Ziva mi fissò con sguardo pieno di ammirazione. “È davvero un piacere conoscerti”, affermò.
“Anche per me lo è”, risposi, sorridendo compiaciuta. “Finalmente vi posso conoscere!”.
McGee sollevò le sue folte sopracciglia. “Finalmente?”, chiese.
Annuii. “Jethro mi ha parlato molto di voi”, spiegai.
“Davvero?”, esclamò DiNozzo alle mie spalle.
Prima che potessi ribattere con una constatazione pungente, Jethro intervenne. “Portatela a salutare Abby e Ducky”, propose. “Credo che ne sarebbero felici”.
Tony fece per aprire bocca, ma lo zio lo interruppe. “Tutti e tre”, precisò, fulminandolo con lo sguardo.
L’espressione di DiNozzo era indescrivibile. Se non mi fossi trattenuta, probabilmente sarei scoppiata a ridere.
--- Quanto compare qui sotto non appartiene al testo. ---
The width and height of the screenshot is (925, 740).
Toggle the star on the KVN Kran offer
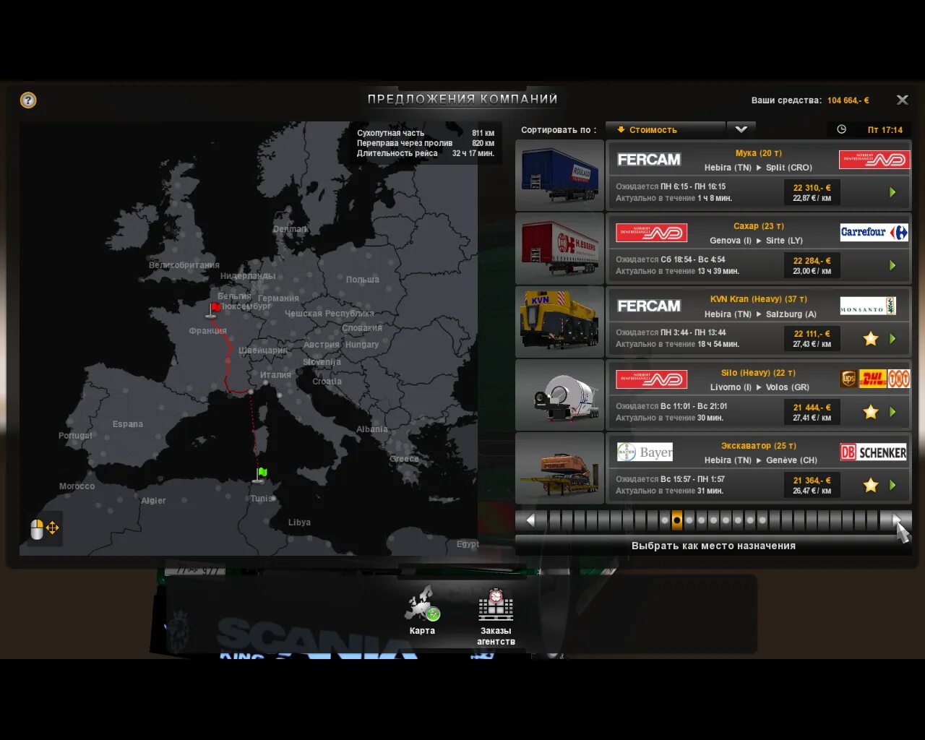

Jethro andò via con la scusa di avere delle faccende importanti da sbrigare, poi rimasi sola con i tre moschettieri.
McGee fu subito di fianco a me. “Vieni”, disse, e lo seguii. Lo stesso fecero gli altri due. Il silenzio regnò diligente fino all’ascensore. La tensione era palpabile.
Ad un tratto scoppiai. “Potete chiedermi quello che volete”, chiarii, divertita per il loro comportamento.
Le loro voci si accavallarono l’una sulle altre per mezzo minuto, curiose, arrabbiate e incredule. Non riuscivo a capire nulla. Alzai le mani di fronte a loro e le agitai per attirare la loro attenzione. “Calma, calma!”, urlai per farmi sentire. “Uno alla volta”.
Per prima scelsi Ziva, che, mentre entravamo in ascensore, mi chiese come Jethro l’avesse descritta a me.
“Si fida molto di te”, risposi. “Davvero molto”. Scorsi la sua espressione compiaciuta quando sentì le mie parole. “Ti considera probabilmente la più maschia del gruppo”, continuai, con disappunto dei due uomini accanto a me. “Mi ha raccontato qualche aneddoto sulla tua guida e su altri tuoi comportamenti avventati... ma, nonostante questo, Gibbs crede che tu ci sappia veramente fare”.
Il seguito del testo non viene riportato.